Alana Goodman of the Washington Free Beacon documents Democratic vice presidential nominee Tim Walz’s positive comments about Chinese communism.
As a high school teacher in the 1990s, Democratic vice presidential candidate and Minnesota governor Tim Walz appeared to extol life under Chinese communism, telling his students that it is a system in which “everyone shares” and gets free food and housing.
“It means that everyone is the same and everyone shares,” Walz said during a lesson on China’s communist system in November 1991. “The doctor and the construction worker make the same. The Chinese government and the place they work for provide housing and 14 kg or about 30 pounds of rice per month. They get food and housing.”
Walz’s remarks were reported in a 1991 article in Nebraska’s Alliance Times-Herald that focused on his work on student exchange programs in China. At the time, Walz was teaching social studies at a Nebraska high school.
The unearthed comments could add to concerns about the Democratic vice presidential candidate’s relationship with China, where he traveled extensively for decades and which he says he doesn’t see as an adversary.
Michael Sobolik, a China expert and the author of Countering China’s Great Game, said Walz’s comments to students were a “shockingly naïve description of the Chinese Communist Party’s rule.”
“American students need to learn the horrific truths of communism and the horrors this dangerous ideology has wrought over the past century,” said Sobolik. “Gov.

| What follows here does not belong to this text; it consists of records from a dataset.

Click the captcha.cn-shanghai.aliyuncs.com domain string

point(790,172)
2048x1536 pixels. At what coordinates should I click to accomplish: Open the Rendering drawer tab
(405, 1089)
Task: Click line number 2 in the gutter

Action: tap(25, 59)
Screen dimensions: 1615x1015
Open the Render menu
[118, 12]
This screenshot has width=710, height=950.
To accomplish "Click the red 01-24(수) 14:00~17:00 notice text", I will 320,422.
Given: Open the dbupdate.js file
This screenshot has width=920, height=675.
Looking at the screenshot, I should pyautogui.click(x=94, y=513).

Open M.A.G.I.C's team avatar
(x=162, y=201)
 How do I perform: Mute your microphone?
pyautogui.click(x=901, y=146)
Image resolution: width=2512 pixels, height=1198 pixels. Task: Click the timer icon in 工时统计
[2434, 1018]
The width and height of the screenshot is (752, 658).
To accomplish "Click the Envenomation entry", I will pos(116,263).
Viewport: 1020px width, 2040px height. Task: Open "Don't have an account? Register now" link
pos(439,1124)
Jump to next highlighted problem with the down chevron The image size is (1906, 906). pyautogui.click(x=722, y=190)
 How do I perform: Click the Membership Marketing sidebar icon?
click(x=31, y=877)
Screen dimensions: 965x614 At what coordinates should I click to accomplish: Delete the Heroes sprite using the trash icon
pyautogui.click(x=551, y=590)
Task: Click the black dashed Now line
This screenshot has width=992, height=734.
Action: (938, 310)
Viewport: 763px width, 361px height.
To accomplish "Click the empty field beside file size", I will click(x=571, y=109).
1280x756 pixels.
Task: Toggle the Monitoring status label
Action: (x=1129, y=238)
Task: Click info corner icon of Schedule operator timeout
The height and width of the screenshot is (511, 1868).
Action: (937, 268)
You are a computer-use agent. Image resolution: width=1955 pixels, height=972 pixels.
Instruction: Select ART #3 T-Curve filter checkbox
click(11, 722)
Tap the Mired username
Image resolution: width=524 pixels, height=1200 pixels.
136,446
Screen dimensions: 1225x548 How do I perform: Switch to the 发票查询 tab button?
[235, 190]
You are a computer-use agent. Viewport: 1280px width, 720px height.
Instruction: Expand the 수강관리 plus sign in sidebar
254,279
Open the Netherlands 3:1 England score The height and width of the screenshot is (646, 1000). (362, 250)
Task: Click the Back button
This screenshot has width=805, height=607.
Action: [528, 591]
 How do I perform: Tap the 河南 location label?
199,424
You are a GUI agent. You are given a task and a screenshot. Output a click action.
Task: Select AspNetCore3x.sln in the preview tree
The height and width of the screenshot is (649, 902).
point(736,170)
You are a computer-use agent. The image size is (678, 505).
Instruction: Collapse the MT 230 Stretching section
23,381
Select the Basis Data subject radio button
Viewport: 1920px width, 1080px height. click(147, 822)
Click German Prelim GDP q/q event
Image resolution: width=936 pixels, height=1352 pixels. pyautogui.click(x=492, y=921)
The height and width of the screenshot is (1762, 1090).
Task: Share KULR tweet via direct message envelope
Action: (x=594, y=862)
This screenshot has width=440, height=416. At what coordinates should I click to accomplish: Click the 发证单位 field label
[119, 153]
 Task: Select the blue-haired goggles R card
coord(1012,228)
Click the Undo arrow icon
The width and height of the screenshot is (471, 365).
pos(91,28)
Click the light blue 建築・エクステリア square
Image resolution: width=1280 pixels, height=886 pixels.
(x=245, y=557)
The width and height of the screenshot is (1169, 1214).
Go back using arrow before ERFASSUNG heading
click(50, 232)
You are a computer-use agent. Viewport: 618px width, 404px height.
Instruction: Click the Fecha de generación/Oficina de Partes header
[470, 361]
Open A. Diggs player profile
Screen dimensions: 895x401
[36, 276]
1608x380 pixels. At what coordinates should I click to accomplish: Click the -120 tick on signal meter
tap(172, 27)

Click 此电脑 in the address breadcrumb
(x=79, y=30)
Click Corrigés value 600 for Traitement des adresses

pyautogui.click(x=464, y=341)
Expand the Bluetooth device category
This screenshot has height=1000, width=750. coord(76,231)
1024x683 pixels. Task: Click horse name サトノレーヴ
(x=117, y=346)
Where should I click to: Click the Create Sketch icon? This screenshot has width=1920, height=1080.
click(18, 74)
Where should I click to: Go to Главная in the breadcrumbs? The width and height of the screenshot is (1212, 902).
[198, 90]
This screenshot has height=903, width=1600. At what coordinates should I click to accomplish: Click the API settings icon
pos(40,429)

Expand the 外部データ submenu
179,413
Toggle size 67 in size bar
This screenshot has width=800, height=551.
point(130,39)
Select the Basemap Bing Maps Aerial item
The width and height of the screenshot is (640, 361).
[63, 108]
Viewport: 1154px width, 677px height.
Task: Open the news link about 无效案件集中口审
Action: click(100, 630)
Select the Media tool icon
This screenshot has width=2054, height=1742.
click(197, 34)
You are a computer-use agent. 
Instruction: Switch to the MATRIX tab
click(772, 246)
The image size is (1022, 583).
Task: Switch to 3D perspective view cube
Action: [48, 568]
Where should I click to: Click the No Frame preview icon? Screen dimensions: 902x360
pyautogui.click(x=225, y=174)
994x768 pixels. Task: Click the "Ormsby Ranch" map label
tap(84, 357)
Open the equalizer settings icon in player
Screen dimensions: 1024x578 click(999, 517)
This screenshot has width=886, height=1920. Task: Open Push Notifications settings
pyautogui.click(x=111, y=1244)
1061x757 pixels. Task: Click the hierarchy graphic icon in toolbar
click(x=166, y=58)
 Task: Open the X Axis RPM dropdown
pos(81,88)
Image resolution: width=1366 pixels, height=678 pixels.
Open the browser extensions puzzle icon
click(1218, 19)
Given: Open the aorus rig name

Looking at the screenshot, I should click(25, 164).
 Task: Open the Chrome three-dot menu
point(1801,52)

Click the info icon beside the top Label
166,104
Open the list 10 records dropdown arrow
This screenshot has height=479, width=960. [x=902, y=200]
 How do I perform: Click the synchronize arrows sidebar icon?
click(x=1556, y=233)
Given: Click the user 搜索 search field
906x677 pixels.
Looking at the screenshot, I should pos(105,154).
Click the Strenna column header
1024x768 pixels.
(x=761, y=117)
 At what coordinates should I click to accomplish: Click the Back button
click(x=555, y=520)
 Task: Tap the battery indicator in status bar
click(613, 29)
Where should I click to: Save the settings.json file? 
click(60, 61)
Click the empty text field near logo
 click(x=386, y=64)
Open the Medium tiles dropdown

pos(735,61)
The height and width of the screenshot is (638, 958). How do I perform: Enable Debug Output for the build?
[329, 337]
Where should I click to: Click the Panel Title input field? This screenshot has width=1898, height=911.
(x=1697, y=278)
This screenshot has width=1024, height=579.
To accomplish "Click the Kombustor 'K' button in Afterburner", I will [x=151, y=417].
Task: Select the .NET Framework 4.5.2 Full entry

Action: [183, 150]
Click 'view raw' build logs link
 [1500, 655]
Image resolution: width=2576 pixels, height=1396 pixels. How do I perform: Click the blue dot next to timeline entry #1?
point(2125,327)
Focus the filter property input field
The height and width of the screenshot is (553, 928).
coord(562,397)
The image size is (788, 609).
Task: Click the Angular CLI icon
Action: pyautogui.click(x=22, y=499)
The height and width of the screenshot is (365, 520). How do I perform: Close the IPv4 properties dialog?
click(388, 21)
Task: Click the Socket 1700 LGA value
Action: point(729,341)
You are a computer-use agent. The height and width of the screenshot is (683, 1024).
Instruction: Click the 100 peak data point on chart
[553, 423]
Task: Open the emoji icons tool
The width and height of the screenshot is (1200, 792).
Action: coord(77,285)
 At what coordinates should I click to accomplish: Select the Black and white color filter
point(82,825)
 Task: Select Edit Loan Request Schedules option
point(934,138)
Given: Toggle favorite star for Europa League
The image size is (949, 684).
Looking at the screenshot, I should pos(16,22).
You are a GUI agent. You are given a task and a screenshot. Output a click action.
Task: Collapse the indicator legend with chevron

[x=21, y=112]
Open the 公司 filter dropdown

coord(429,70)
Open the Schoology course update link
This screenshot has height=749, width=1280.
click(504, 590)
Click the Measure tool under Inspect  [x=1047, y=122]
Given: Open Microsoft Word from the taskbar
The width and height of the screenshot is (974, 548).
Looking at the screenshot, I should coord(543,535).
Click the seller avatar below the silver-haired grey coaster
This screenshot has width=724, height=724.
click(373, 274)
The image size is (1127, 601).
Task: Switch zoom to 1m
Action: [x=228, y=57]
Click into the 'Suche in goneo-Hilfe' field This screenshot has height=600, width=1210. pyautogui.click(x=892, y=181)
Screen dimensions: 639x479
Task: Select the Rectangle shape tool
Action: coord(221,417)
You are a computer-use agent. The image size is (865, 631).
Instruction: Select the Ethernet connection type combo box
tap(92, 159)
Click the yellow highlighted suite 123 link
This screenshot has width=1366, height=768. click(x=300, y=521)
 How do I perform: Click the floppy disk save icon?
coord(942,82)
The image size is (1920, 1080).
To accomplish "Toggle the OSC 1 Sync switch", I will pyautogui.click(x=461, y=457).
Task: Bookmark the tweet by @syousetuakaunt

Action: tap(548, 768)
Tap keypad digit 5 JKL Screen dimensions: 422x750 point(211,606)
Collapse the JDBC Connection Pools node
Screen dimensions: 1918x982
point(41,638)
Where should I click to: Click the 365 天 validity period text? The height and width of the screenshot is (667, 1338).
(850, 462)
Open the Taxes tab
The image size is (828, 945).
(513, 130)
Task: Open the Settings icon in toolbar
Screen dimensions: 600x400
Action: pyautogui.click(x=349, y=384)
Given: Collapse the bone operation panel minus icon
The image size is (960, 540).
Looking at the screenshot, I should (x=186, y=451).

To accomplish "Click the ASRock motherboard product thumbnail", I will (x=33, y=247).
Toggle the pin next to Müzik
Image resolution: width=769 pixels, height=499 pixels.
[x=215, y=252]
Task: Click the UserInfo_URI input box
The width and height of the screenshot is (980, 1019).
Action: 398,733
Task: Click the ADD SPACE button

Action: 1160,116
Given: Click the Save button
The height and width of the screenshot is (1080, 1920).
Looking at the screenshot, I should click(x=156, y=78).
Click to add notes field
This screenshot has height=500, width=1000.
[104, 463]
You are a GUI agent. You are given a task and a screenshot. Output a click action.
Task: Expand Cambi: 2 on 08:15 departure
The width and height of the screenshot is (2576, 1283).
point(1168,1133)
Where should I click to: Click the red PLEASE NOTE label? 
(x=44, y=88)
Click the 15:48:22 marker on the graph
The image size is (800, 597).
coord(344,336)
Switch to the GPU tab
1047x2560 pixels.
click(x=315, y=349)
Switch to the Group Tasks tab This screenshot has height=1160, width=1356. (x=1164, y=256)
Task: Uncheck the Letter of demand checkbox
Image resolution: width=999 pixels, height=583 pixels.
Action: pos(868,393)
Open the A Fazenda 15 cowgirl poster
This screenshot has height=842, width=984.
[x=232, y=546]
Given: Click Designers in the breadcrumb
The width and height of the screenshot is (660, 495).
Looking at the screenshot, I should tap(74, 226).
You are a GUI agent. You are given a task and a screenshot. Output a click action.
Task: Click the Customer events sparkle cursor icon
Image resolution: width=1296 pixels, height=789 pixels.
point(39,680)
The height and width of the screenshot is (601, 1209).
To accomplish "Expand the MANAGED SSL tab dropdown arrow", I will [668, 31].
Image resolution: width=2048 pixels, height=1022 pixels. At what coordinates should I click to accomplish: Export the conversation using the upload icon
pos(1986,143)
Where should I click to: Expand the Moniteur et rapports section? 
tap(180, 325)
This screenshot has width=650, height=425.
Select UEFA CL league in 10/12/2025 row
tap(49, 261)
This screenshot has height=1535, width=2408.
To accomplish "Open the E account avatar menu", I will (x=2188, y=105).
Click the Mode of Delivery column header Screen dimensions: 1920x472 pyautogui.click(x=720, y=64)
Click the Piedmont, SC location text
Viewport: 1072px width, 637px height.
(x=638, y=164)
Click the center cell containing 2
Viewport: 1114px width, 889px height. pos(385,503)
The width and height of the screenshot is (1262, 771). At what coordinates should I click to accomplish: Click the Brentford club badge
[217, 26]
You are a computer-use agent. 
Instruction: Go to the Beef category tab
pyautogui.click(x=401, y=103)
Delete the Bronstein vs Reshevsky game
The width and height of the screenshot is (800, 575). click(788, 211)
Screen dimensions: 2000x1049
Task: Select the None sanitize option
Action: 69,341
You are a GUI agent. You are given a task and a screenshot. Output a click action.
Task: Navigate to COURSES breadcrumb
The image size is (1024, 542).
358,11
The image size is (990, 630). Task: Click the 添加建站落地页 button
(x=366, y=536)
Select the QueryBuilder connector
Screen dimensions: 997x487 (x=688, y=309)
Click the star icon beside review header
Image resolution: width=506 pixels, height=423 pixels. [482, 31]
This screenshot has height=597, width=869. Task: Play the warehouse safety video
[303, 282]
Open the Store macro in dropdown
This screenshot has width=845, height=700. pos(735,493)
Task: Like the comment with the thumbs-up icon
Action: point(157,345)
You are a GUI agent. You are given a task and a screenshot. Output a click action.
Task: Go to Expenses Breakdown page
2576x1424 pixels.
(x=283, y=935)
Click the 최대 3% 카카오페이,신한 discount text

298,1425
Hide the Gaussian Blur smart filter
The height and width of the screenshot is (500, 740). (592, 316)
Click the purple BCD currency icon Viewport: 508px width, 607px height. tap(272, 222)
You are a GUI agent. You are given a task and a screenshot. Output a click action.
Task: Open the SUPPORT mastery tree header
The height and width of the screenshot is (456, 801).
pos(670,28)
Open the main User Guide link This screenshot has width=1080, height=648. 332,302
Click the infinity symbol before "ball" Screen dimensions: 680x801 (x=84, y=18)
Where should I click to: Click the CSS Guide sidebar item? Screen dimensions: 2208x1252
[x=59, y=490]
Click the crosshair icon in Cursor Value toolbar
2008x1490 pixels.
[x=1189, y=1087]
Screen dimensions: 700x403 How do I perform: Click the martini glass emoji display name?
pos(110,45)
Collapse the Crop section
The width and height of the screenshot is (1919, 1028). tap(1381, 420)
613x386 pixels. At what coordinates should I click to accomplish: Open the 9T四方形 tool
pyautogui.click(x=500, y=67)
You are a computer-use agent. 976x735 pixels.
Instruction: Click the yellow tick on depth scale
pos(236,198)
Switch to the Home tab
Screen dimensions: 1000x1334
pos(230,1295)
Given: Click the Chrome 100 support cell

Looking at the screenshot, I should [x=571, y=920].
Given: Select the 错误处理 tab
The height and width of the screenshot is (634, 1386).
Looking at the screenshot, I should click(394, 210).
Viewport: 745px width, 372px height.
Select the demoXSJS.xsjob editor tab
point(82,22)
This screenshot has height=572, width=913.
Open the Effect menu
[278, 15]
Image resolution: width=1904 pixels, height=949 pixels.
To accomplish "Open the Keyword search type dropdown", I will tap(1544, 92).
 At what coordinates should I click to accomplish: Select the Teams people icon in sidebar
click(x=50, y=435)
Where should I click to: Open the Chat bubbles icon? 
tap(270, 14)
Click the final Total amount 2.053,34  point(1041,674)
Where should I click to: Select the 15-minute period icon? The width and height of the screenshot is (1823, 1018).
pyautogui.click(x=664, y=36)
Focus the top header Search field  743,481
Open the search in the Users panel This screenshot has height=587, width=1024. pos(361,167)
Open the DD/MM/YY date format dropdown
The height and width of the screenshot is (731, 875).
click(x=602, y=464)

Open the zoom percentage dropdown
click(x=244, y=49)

Walz should clarify his comments and share his impression of communism in 2024.”
Walz’s rosy description of communism in China is similar to his recent controversial remark that “one person’s socialism is another person’s neighborliness.” It also reflects his longstanding ties to the country.
The candidate “always has been fascinated by Communist China,” according to a profile about him published in Nebraska’s Star-Herald in 1994. As a child, he recalled seeing “pictures of Mao Tse-tung, hung in public places and carried in parades,” the paper reported.